• Exercise directions:
Would you please repeat the material exactly, from the first line to the last?

• Given entries:
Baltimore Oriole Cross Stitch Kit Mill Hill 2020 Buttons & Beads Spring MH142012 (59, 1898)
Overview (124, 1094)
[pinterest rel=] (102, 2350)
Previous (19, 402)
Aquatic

• Solved problem:
Baltimore Oriole Cross Stitch Kit Mill Hill 2020 Buttons & Beads Spring MH142012 (59, 1898)
Overview (124, 1094)
[pinterest rel=] (102, 2350)
Previous (19, 402)
Aquatic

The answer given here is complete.